What you will do:
Exact repetition is the task: copy every entry below.

Start of Block

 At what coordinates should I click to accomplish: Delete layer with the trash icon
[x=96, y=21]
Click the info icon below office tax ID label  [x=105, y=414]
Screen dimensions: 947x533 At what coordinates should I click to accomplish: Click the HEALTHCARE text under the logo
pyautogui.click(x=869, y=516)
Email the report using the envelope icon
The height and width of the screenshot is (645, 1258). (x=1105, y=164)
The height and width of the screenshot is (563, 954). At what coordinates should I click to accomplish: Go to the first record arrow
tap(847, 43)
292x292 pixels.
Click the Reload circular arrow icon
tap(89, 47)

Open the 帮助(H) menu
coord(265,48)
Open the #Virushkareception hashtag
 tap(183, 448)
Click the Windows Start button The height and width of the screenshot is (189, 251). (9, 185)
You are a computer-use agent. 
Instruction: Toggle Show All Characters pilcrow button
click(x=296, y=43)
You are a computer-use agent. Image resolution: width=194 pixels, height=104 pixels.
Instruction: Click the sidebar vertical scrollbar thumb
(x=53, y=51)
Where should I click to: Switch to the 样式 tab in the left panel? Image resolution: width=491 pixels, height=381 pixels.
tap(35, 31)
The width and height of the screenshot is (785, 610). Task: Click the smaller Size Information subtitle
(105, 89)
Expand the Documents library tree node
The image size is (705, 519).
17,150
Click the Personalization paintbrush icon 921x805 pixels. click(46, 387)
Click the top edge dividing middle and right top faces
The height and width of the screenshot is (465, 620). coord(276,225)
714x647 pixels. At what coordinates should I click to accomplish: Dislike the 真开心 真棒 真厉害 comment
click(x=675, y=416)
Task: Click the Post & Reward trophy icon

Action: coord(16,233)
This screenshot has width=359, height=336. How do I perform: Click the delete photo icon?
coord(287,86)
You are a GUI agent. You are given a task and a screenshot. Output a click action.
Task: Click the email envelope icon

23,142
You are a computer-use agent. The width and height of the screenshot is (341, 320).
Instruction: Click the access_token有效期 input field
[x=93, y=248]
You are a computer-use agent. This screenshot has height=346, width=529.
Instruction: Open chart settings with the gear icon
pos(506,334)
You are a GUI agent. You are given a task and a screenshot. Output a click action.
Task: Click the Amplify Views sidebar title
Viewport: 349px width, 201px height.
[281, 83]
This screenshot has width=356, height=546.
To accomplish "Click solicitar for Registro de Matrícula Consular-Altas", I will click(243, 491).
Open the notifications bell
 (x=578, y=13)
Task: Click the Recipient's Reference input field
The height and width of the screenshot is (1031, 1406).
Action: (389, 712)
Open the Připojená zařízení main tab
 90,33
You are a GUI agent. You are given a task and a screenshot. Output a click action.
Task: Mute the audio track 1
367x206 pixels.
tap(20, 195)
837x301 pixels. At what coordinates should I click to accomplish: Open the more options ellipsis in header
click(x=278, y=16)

End of Block

Answer for the task:
 At what coordinates should I click to accomplish: Delete layer with the trash icon
[x=96, y=21]
Click the info icon below office tax ID label  [x=105, y=414]
Screen dimensions: 947x533 At what coordinates should I click to accomplish: Click the HEALTHCARE text under the logo
pyautogui.click(x=869, y=516)
Email the report using the envelope icon
The height and width of the screenshot is (645, 1258). (x=1105, y=164)
The height and width of the screenshot is (563, 954). At what coordinates should I click to accomplish: Go to the first record arrow
tap(847, 43)
292x292 pixels.
Click the Reload circular arrow icon
tap(89, 47)

Open the 帮助(H) menu
coord(265,48)
Open the #Virushkareception hashtag
 tap(183, 448)
Click the Windows Start button The height and width of the screenshot is (189, 251). (9, 185)
You are a computer-use agent. 
Instruction: Toggle Show All Characters pilcrow button
click(x=296, y=43)
You are a computer-use agent. Image resolution: width=194 pixels, height=104 pixels.
Instruction: Click the sidebar vertical scrollbar thumb
(x=53, y=51)
Where should I click to: Switch to the 样式 tab in the left panel? Image resolution: width=491 pixels, height=381 pixels.
tap(35, 31)
The width and height of the screenshot is (785, 610). Task: Click the smaller Size Information subtitle
(105, 89)
Expand the Documents library tree node
The image size is (705, 519).
17,150
Click the Personalization paintbrush icon 921x805 pixels. click(46, 387)
Click the top edge dividing middle and right top faces
The height and width of the screenshot is (465, 620). coord(276,225)
714x647 pixels. At what coordinates should I click to accomplish: Dislike the 真开心 真棒 真厉害 comment
click(x=675, y=416)
Task: Click the Post & Reward trophy icon

Action: coord(16,233)
This screenshot has width=359, height=336. How do I perform: Click the delete photo icon?
coord(287,86)
You are a GUI agent. You are given a task and a screenshot. Output a click action.
Task: Click the email envelope icon

23,142
You are a computer-use agent. The width and height of the screenshot is (341, 320).
Instruction: Click the access_token有效期 input field
[x=93, y=248]
You are a computer-use agent. This screenshot has height=346, width=529.
Instruction: Open chart settings with the gear icon
pos(506,334)
You are a GUI agent. You are given a task and a screenshot. Output a click action.
Task: Click the Amplify Views sidebar title
Viewport: 349px width, 201px height.
[281, 83]
This screenshot has width=356, height=546.
To accomplish "Click solicitar for Registro de Matrícula Consular-Altas", I will click(243, 491).
Open the notifications bell
 (x=578, y=13)
Task: Click the Recipient's Reference input field
The height and width of the screenshot is (1031, 1406).
Action: (389, 712)
Open the Připojená zařízení main tab
 90,33
You are a GUI agent. You are given a task and a screenshot. Output a click action.
Task: Mute the audio track 1
367x206 pixels.
tap(20, 195)
837x301 pixels. At what coordinates should I click to accomplish: Open the more options ellipsis in header
click(x=278, y=16)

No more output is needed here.